> _REQUIRED ACTION_: Return verbatim the lines of the entries beginning with the line containing "Describe the element at coordinates (642, 652)" and continuing through the end of the entries.

[Saved data entries]
┌──

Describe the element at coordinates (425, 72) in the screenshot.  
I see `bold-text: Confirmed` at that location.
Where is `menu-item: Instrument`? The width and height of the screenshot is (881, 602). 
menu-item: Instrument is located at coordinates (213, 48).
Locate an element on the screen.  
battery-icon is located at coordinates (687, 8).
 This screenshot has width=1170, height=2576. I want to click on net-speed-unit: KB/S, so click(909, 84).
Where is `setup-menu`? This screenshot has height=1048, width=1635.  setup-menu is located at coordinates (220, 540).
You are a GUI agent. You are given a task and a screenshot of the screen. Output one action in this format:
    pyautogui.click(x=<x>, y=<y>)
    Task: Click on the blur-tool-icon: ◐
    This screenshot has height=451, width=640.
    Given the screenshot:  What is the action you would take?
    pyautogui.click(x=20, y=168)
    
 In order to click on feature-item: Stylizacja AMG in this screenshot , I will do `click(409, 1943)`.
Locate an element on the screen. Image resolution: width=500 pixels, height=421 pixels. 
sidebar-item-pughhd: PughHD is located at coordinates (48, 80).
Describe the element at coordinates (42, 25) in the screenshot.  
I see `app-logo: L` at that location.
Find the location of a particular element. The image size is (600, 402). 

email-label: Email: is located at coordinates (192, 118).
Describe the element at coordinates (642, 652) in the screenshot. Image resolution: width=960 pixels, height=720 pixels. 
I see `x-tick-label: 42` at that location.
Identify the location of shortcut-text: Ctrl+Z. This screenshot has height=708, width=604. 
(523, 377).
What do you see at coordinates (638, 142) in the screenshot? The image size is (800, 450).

└──

> _EXERCISE OUTPUT_:
Describe the element at coordinates (642, 652) in the screenshot. Image resolution: width=960 pixels, height=720 pixels. 
I see `x-tick-label: 42` at that location.
Identify the location of shortcut-text: Ctrl+Z. This screenshot has height=708, width=604. 
(523, 377).
What do you see at coordinates (638, 142) in the screenshot? The image size is (800, 450).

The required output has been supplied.